Mês do orgulho LGBTQIA+: por que tanta invisibilidade no esporte?
Por falta de políticas públicas, o esporte está sendo subaproveitado como poderoso instrumento de inclusão social da população LGBTQI+ na sociedade.
Atualmente, é mais comum a presença de atletas LGBTQIs no esporte de alto rendimento, mais conhecido como profissional. Rapidamente, vêm à memória os nomes de Marta, Cristiane, Douglas Souza e Tifanny Abreu. Porém, mesmo incluindo todos os atletas LGBTQIs, a lista não se estenderia muito. Embora tenha havido visível avanço na luta contra as opressões baseadas em gênero e sexualidade dentro das quadras, sabemos que, por falta de políticas públicas, o esporte está sendo subaproveitado como poderoso instrumento de inclusão social da população LGBTQI+ na sociedade. Ao promover educação, saúde e socialização, ele poderia permitir a uma população carente dessas iniciativas uma oportunidade de ouro de conquistar respeito, trabalho e até admiração.

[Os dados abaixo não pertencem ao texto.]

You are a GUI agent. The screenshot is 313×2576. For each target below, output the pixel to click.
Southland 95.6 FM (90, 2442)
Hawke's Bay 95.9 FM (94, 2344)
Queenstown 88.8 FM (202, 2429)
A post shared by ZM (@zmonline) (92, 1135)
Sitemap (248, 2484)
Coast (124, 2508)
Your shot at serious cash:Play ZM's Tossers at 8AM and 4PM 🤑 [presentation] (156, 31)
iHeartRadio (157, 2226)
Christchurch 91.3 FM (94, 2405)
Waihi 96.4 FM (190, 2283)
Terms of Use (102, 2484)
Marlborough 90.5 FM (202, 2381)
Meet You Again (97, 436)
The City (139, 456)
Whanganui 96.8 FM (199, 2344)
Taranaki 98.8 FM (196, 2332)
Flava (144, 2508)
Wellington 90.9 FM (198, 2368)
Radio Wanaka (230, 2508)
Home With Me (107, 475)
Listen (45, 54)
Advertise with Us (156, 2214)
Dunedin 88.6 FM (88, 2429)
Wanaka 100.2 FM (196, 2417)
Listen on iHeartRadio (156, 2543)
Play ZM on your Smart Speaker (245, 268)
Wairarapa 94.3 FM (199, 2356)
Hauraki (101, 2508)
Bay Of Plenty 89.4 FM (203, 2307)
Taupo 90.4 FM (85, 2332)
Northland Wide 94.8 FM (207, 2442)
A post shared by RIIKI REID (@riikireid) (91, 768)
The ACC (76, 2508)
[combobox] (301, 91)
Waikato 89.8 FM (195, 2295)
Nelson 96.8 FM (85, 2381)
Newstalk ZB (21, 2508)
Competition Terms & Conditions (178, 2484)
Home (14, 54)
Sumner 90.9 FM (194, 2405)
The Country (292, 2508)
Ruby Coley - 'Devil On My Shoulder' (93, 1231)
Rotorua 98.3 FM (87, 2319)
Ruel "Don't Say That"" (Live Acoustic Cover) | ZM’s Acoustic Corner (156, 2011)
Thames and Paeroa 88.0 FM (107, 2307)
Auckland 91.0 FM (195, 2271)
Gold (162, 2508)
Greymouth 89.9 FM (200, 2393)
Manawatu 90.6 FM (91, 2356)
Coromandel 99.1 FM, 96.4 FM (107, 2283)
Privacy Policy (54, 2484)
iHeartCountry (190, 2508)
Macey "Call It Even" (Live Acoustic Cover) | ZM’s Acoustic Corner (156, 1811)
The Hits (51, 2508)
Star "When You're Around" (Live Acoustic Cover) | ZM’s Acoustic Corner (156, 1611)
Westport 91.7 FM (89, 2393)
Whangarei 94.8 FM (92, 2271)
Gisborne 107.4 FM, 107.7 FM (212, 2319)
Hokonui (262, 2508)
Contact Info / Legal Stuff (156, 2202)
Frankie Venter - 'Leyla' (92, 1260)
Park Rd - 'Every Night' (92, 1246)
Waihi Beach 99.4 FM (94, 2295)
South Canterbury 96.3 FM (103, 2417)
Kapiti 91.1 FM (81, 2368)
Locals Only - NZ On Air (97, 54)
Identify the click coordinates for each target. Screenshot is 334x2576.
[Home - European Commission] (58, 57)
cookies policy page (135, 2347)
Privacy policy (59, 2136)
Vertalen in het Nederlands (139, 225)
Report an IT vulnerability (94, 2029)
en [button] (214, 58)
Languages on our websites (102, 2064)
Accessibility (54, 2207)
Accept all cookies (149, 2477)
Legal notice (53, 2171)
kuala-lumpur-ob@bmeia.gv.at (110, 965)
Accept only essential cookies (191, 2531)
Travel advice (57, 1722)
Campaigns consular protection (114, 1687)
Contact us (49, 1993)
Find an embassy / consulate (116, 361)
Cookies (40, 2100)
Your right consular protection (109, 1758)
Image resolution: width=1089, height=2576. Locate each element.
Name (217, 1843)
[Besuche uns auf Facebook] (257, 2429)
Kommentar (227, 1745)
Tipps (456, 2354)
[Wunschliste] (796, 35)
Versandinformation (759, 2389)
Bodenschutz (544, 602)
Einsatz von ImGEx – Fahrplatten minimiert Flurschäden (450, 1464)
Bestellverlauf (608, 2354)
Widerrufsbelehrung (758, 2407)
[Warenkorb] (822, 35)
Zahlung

Tifanny Abreu é a primeira mulher trans no Brasil que vive exclusivamente do esporte. Levando em conta que, segundo dados da Associação Nacional de Trans e Travestis (Antra), apenas 10% da população de trans e travestis trabalham fora da prostituição, o que a atleta de vôlei conseguiu foi um feito extraordinário – e que precisa ser ampliado. A violência escrachada nas tentativas de excluir a população trans de tantos espaços ganha contornos mais nítidos especialmente no esporte. Existem, pelo menos, sete projetos de leis na Câmara dos Deputados, com o objetivo de proibir atletas trans de competirem em esportes de alto rendimento, o que fecharia para essa população mais uma possibilidade de dignidade e trabalho. As propostas se apoiam em justificativas tóxicas e vazias de comprovação científica. Para piorar a situação, ao menos onze casas legislativas estaduais contam com projetos semelhantes, segundo levantamento da Agência Lupa realizado em 2021.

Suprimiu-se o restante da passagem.